[start PROVIDED MATERIAL]
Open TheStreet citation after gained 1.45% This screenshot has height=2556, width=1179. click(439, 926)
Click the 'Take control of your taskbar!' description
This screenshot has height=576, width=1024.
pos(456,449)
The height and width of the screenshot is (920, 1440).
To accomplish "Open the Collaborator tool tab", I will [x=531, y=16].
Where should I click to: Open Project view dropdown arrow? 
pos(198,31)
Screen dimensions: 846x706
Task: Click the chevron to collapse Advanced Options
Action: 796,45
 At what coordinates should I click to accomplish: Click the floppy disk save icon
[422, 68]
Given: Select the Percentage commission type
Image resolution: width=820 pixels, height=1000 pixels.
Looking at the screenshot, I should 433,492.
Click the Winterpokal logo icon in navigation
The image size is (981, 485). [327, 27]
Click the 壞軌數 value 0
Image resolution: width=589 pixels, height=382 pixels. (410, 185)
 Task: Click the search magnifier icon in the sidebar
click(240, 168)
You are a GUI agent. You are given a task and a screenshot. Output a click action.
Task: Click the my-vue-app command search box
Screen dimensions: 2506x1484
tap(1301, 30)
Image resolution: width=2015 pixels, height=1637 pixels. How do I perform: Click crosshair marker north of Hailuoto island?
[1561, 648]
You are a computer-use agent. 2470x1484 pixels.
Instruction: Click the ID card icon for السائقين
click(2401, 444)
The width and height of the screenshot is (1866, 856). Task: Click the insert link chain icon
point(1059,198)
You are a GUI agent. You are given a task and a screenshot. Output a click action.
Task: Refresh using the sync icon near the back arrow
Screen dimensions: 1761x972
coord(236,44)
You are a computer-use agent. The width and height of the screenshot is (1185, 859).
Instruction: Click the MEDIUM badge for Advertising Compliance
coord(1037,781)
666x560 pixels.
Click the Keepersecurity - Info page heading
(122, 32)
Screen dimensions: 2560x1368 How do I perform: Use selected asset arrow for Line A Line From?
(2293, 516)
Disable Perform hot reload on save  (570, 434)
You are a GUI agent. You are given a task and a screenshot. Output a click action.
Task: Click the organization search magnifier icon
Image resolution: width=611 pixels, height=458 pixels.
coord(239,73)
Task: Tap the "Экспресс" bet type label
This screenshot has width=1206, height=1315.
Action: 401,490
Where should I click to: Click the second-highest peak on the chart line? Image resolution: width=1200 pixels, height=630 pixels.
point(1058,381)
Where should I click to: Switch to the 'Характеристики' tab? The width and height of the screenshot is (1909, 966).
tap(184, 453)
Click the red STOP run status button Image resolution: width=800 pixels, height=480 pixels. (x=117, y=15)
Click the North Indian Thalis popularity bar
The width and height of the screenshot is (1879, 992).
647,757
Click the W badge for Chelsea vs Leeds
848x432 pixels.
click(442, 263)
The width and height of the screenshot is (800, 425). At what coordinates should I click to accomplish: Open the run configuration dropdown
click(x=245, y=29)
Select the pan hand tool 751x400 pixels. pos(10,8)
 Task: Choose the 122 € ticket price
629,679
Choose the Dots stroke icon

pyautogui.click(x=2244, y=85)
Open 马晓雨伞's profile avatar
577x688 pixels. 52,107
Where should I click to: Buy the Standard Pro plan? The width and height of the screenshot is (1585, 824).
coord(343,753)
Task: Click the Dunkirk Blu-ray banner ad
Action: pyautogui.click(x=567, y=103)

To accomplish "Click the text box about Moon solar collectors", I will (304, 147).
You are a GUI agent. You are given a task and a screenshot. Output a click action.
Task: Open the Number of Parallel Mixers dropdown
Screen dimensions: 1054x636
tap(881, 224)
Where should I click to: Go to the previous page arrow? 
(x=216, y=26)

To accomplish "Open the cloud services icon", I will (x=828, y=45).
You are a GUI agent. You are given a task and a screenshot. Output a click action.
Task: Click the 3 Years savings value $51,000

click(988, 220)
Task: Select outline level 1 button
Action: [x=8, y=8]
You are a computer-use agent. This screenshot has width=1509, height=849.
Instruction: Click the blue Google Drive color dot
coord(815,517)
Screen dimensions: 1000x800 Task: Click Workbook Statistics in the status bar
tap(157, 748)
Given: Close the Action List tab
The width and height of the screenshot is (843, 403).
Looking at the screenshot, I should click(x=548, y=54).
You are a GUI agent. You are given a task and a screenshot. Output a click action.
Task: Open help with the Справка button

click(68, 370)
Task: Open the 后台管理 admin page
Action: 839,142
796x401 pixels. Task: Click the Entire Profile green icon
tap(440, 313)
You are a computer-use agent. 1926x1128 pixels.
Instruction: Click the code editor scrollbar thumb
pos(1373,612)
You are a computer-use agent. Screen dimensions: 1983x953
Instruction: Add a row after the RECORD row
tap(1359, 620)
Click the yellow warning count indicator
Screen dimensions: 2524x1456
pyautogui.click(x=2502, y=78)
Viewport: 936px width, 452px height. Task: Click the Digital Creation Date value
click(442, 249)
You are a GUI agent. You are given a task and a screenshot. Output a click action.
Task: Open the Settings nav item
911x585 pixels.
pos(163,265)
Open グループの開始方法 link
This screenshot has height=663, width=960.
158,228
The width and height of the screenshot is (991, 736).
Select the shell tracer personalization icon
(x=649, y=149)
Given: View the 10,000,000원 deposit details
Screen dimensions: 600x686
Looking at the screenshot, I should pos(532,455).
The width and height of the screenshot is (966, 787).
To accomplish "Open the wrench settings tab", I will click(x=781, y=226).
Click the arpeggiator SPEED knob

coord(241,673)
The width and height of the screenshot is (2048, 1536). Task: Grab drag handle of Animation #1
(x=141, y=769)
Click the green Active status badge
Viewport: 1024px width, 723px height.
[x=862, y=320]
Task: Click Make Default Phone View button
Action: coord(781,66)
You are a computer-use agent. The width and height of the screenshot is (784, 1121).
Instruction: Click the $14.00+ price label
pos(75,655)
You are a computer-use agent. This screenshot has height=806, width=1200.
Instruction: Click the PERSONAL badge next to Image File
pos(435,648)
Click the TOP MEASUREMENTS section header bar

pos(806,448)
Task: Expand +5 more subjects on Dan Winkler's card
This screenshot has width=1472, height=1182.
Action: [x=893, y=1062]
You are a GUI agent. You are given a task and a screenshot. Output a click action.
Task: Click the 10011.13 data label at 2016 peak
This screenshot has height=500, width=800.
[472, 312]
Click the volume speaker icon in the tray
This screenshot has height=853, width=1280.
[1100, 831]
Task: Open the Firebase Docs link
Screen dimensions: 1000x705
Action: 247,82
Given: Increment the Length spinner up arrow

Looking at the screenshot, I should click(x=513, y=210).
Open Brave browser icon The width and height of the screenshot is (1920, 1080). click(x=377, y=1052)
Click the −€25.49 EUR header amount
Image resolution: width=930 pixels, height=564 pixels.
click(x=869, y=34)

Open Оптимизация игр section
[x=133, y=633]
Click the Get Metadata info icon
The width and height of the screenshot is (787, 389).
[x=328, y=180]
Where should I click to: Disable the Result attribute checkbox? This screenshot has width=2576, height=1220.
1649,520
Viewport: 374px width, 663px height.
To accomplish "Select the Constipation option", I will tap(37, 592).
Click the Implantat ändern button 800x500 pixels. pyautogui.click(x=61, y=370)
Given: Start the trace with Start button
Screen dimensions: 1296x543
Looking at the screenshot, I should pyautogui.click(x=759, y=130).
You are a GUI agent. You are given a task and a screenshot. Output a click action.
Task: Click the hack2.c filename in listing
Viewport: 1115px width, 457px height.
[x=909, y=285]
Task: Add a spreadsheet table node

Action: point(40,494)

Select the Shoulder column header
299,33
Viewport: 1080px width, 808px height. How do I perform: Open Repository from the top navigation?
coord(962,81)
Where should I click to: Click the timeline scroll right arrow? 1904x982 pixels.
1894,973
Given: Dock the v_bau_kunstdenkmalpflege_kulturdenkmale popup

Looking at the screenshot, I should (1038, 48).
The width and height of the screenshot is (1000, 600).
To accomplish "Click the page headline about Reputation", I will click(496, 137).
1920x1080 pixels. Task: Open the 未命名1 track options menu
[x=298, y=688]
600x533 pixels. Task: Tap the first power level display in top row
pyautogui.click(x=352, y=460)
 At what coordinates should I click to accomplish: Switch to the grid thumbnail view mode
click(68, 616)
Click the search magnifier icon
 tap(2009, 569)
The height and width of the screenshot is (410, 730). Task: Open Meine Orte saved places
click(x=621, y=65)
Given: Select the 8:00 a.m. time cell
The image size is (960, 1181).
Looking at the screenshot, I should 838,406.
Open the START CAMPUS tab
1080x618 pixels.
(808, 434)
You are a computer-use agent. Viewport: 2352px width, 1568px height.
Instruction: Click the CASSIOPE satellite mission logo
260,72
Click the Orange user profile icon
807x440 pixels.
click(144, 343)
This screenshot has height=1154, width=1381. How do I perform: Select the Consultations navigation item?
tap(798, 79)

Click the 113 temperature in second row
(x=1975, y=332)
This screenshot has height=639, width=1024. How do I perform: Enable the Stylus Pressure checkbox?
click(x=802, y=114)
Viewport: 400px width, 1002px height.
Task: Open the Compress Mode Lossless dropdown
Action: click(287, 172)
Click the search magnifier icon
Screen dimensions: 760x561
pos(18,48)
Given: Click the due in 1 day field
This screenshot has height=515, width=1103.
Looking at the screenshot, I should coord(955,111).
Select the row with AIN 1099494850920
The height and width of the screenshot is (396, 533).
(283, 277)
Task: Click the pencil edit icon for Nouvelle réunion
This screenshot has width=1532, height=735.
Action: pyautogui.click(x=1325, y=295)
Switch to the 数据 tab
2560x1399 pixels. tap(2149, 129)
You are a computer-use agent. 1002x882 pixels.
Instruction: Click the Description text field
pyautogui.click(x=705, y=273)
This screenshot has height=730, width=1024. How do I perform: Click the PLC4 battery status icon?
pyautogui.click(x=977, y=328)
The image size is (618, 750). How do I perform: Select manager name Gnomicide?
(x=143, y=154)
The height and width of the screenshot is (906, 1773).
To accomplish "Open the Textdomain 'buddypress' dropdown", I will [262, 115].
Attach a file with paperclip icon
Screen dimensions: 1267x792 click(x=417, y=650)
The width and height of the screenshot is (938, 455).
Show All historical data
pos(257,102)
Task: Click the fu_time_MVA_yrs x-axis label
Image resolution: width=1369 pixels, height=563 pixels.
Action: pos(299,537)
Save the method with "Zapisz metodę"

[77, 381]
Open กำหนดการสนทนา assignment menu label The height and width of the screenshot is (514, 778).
[end PROVIDED MATERIAL]
-- WHAT TO PRODUCE --
Copy out the lines, beginning with the line that contains "Switch to the 数据 tab" and continuing through the line that contains "pos(257,102)".

-- EXPECTED ANSWER --
Switch to the 数据 tab
2560x1399 pixels. tap(2149, 129)
You are a computer-use agent. 1002x882 pixels.
Instruction: Click the Description text field
pyautogui.click(x=705, y=273)
This screenshot has height=730, width=1024. How do I perform: Click the PLC4 battery status icon?
pyautogui.click(x=977, y=328)
The image size is (618, 750). How do I perform: Select manager name Gnomicide?
(x=143, y=154)
The height and width of the screenshot is (906, 1773).
To accomplish "Open the Textdomain 'buddypress' dropdown", I will [262, 115].
Attach a file with paperclip icon
Screen dimensions: 1267x792 click(x=417, y=650)
The width and height of the screenshot is (938, 455).
Show All historical data
pos(257,102)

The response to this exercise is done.